Texas will execute its 12th Texan this year when it sends Licho Escamilla to the gurney on Wed., Oct. 14. He was convicted of capital murder in the Nov. 25, 2001, shooting death of 34-year-old Christopher Kevin James, an off-duty policeman carrying out secondary employment as a security guard at Dallas' Club DMX.
Escamilla, 33, shot James at 2:45am after a fight broke out on the sidewalk of the northwest Dallas club. (Evidence has also been presented to implicate that Escamilla fatally shot another man, Michael Torres, days before James' murder.) Considered indigent, he was represented by underprepared attorneys who brought only 10 pages of handwritten investigatory notes to trial and attempted to sway jurors into convicting Escamilla of murder charges rather than capital murder (an admission of guilt for Escamilla) because at the time of the murder, James wasn't technically working as a Dallas police officer.
His counsel's admission and altogether ineffective assistance throughout proceedings have led the arguments Escamilla and his current set of attorneys have used in attempts to stave off his execution. (Escamilla has also brought up his abusive upbringing, and suggested that Texas' lethal injection protocols violate the Eighth Amendment.) Thus far, he hasn't had much luck.

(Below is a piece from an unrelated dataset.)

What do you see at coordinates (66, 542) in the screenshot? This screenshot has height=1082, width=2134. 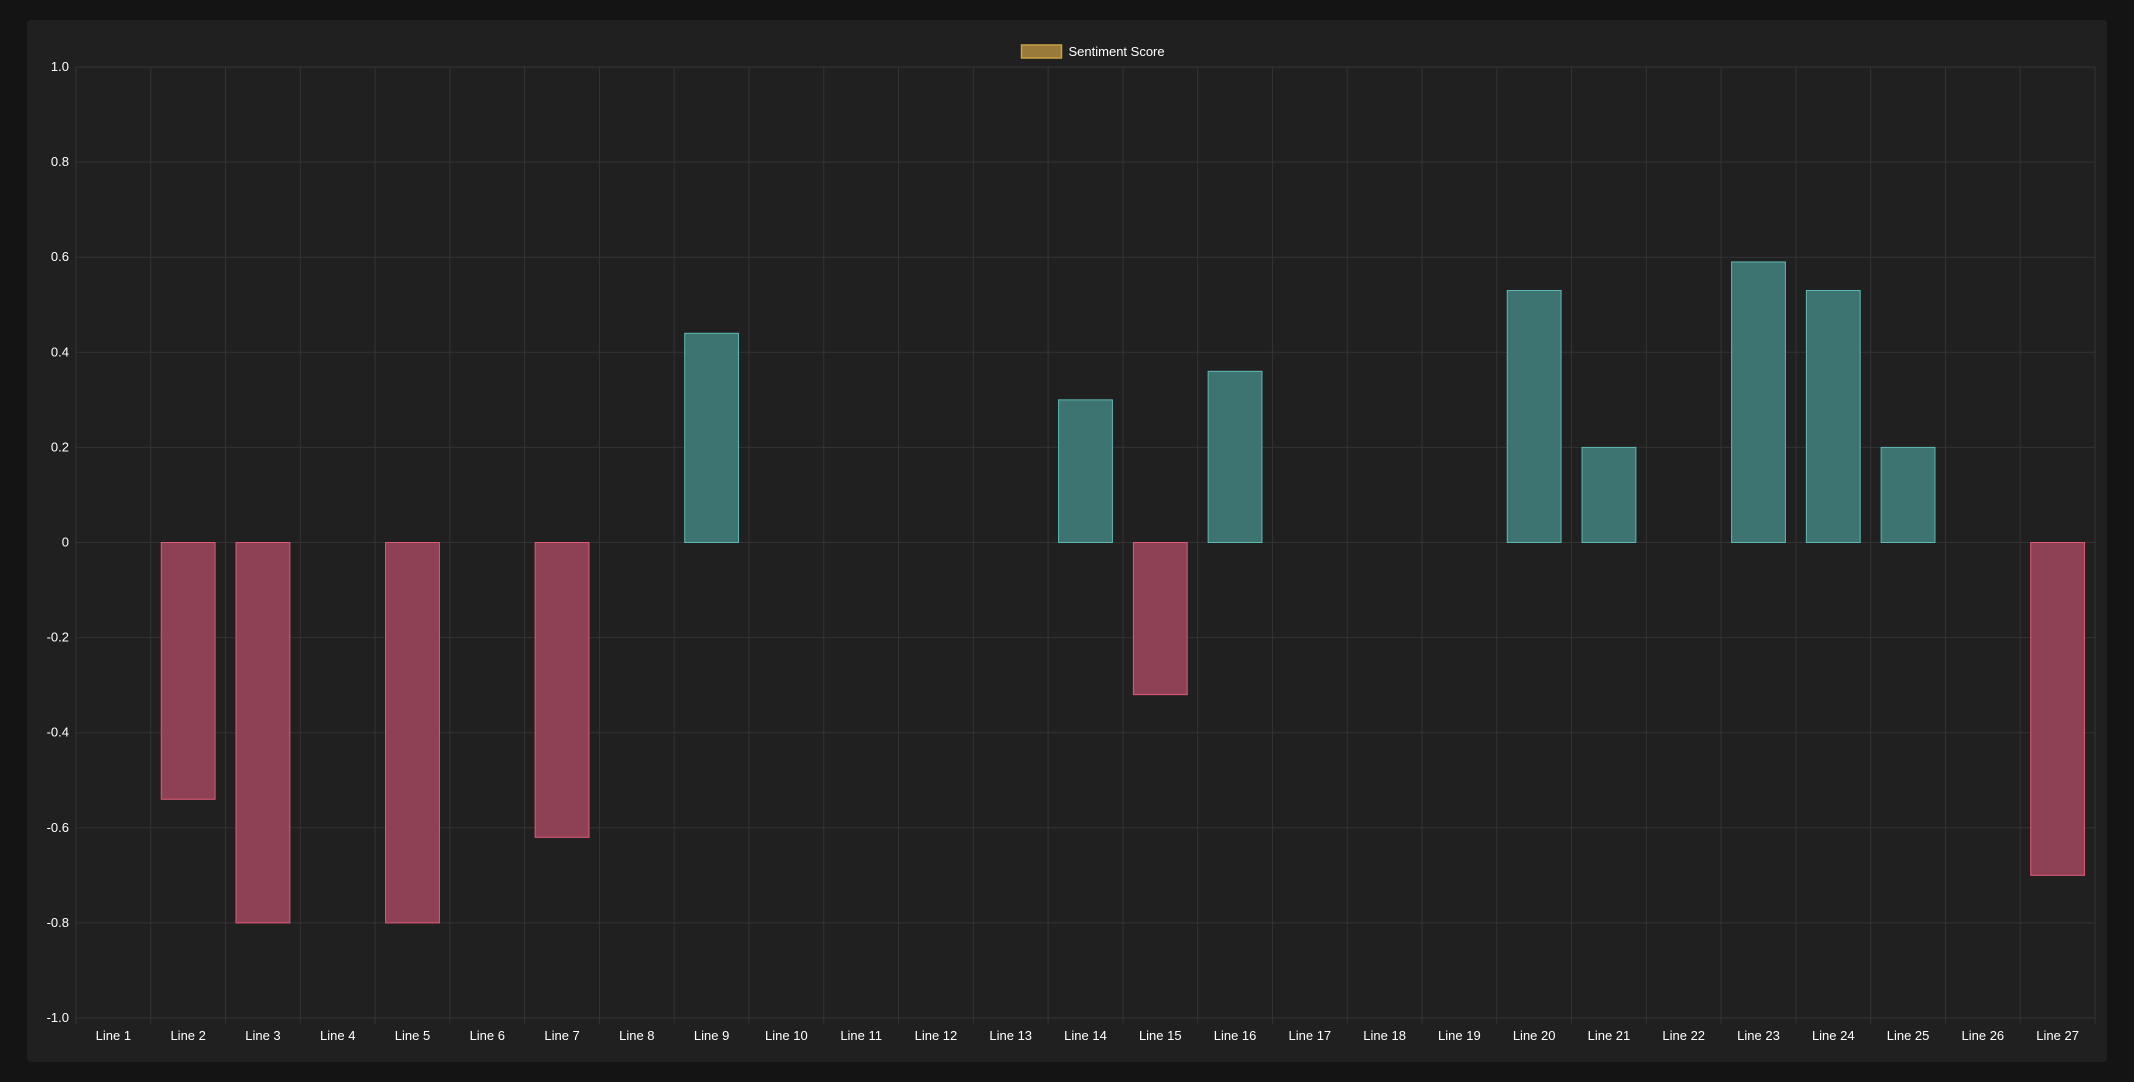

Petitions for relief at the state and federal levels have both been unsuccessful, as was an April 2012 motion for a new trial (on many of the same grounds). In February, Escamilla learned that the 5th Circuit Court of Appeals did not see enough mitigating evidence in earlier requests for relief to reverse the decision on his execution.
Escamilla had a final petition with the U.S. Supreme Court denied Monday morning. He stands to be the 530th Texan executed since 1976.